[Record excerpts Boundary: Start]
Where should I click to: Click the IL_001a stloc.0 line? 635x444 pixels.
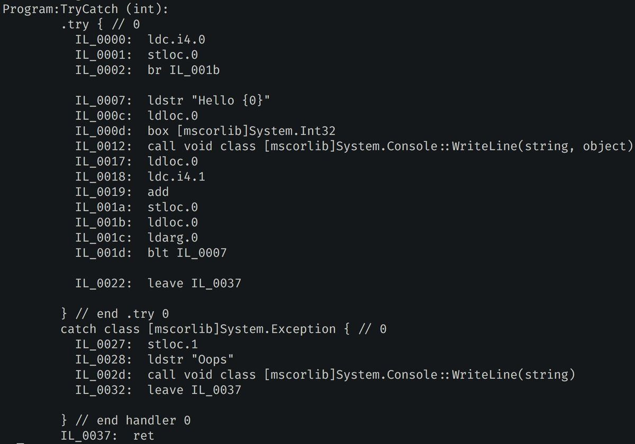[x=137, y=207]
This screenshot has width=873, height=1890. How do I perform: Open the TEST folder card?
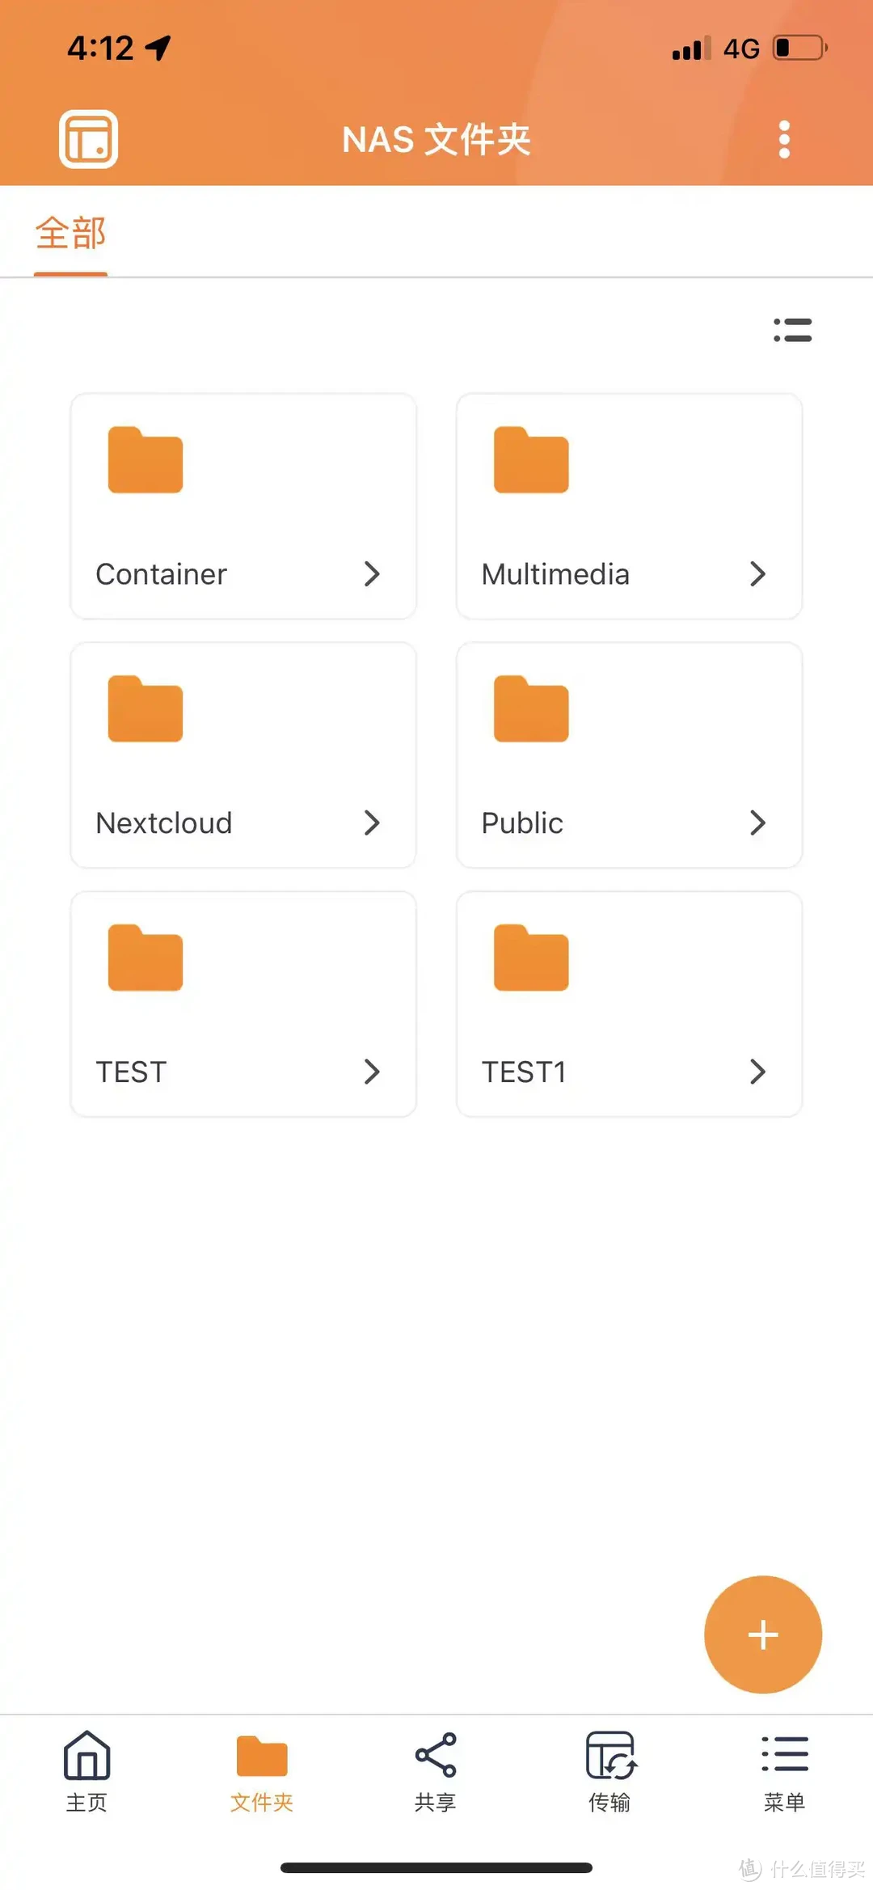pyautogui.click(x=243, y=1004)
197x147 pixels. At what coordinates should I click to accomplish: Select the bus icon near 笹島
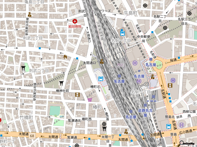[x=168, y=126]
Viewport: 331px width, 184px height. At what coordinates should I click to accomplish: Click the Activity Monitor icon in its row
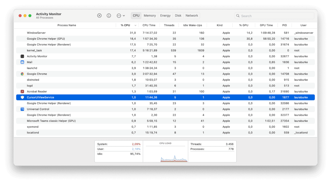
[Record excerpts Boundary: End]
With the pictures removed, the entries above should be transcribed exactly.

* [Task response]:
Where should I click to: Click the IL_001a stloc.0 line? 635x444 pixels.
[x=137, y=207]
This screenshot has width=873, height=1890. How do I perform: Open the TEST folder card?
pyautogui.click(x=243, y=1004)
197x147 pixels. At what coordinates should I click to accomplish: Select the bus icon near 笹島
[x=168, y=126]
Viewport: 331px width, 184px height. At what coordinates should I click to accomplish: Click the Activity Monitor icon in its row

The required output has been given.